## EXERCISE MATERIALS
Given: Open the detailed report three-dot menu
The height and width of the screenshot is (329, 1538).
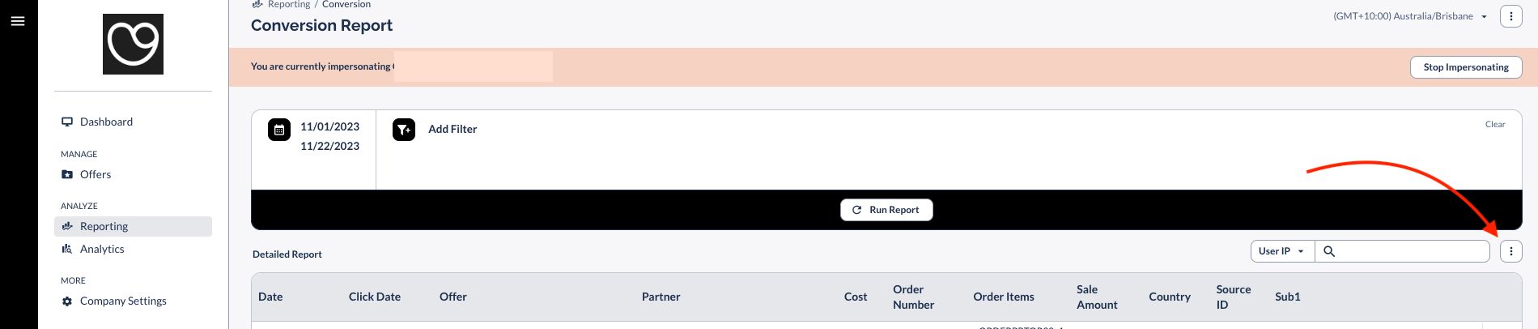Looking at the screenshot, I should click(x=1510, y=251).
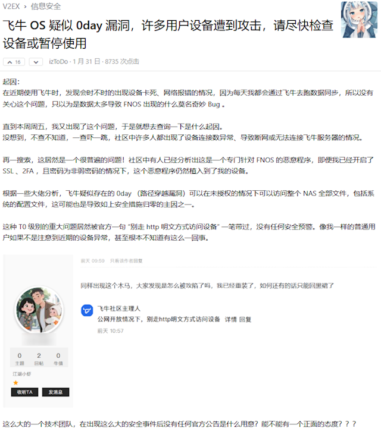Click the 发消息 button
The height and width of the screenshot is (441, 381).
pyautogui.click(x=55, y=392)
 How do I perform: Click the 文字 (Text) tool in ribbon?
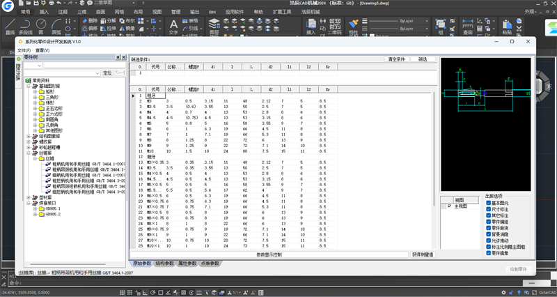(x=173, y=26)
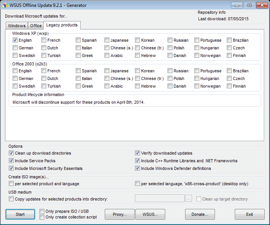Uncheck English under Windows XP

(x=15, y=40)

## EXERCISE GOAL
Send back the data above verbatim, leaving out its pictures.

## TASK SOLUTION
Given: Open the detailed report three-dot menu
The height and width of the screenshot is (329, 1538).
Looking at the screenshot, I should click(x=1510, y=251).
Click the 发消息 button
The height and width of the screenshot is (441, 381).
pyautogui.click(x=55, y=392)
 How do I perform: Click the 文字 (Text) tool in ribbon?
(x=173, y=26)
Uncheck English under Windows XP

(x=15, y=40)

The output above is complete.